Furthermore, the in vivo immune modulatory effect of 5-Azacytidine may vary depending on the patient group studied. Stübig and colleagues analyzed the in vivo effect of 5-Azacytidine treatment in three patients after allogeneic stem cell transplantation (alloSCT) and observed a tendency for immune modulation comparable to their in vitro studies, that is, less CD8 and more CD4 cells, a decrease in activated CD3+HLA-DR+ cells, and a shift from memory to naïve CD4 and CD8 T cells. The development of regulatory T cells was more dynamic but seemed to increase and this is in line with the previous data on 5-Azacytidine treatment upon alloSCT in a larger patient group [9]. These alloSCT patients were lymphodepleted and treated in a setting of ongoing immune reconstitution (at 66, 96, and 127 days after transplantation, resp.). Reconstitution of the innate immune cells, for example, the NK cells following alloSCT, is quite fast, but the adaptive immune cell populations are delayed, and the T cells are not fully reconstituted until years after the depletion (as reviewed in [13]). Thus it may be speculated that the immune cells under these circumstances are more susceptible to epigenetic manipulation than patients that are not lymphodepleted. In addition, 5-Azacytidine was administered in this situation to treat relapse or minimal residual disease after the transplantation, while the patients we treated had a heavy disease burden. Thus there seems to be a difference in the immune modulation sensitivity between these two patient groups (alloSCT-treated MDS patients versus higher risk MDS and AML patients). Therefore, the effect mediated by 5-Azacytidine should be carefully monitored in the patient group of interest prior to the design of an immune modulating therapeutic intervention. Responses to 5-Azacytidine are often delayed (e.g., [3]) and it has been established that immune modulators often have a slower onset than cytotoxic drugs [14]. We hence decided to use samples obtained from 4th to 6th cycle of treatment as the earliest endpoint; for part of our investigations we even extended the analyses to the blood sample obtained after 10th cycle to be able to measure the long-term effects of treatment. Stübig and coworkers, on the contrary, exclusively used samples obtained after the initial treatment cycles, which may reveal a different response profile.

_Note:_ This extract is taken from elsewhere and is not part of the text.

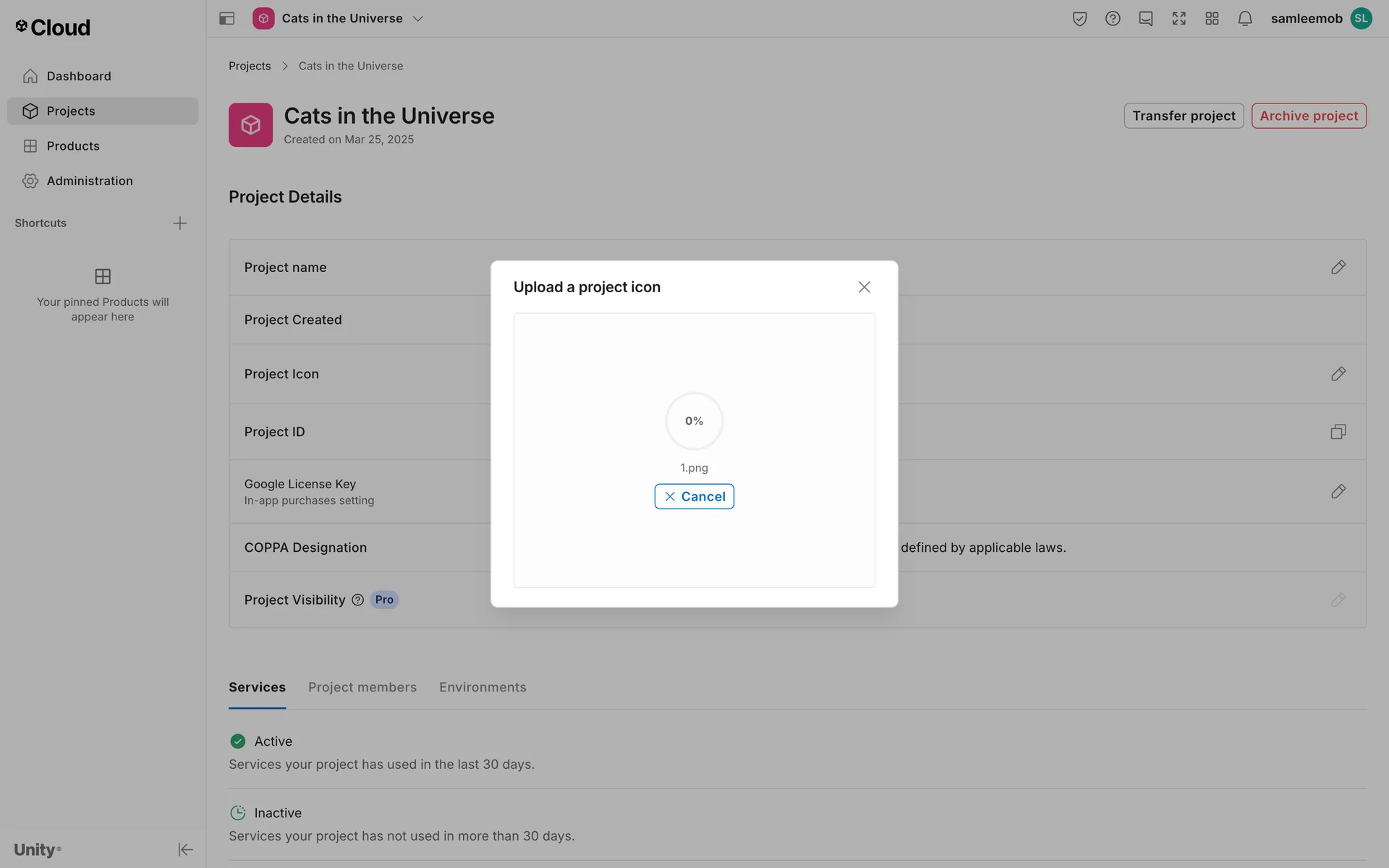Open the help question mark icon
1389x868 pixels.
1113,19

With these reflections we hope to have convinced you that the immune modulatory effects of treatment with 5-Azacytidine are complex and dependent on the clinical setting. Hence, it seems that in vitro measurements of this treatment are suboptimal and should be carefully assessed in the patient group of interest, as different patient groups may respond differently to the epigenetic modulation conceived by 5-Azacytidine.

Conflict of Interests

The authors declare that there is no conflict of interests regarding the publication of this paper.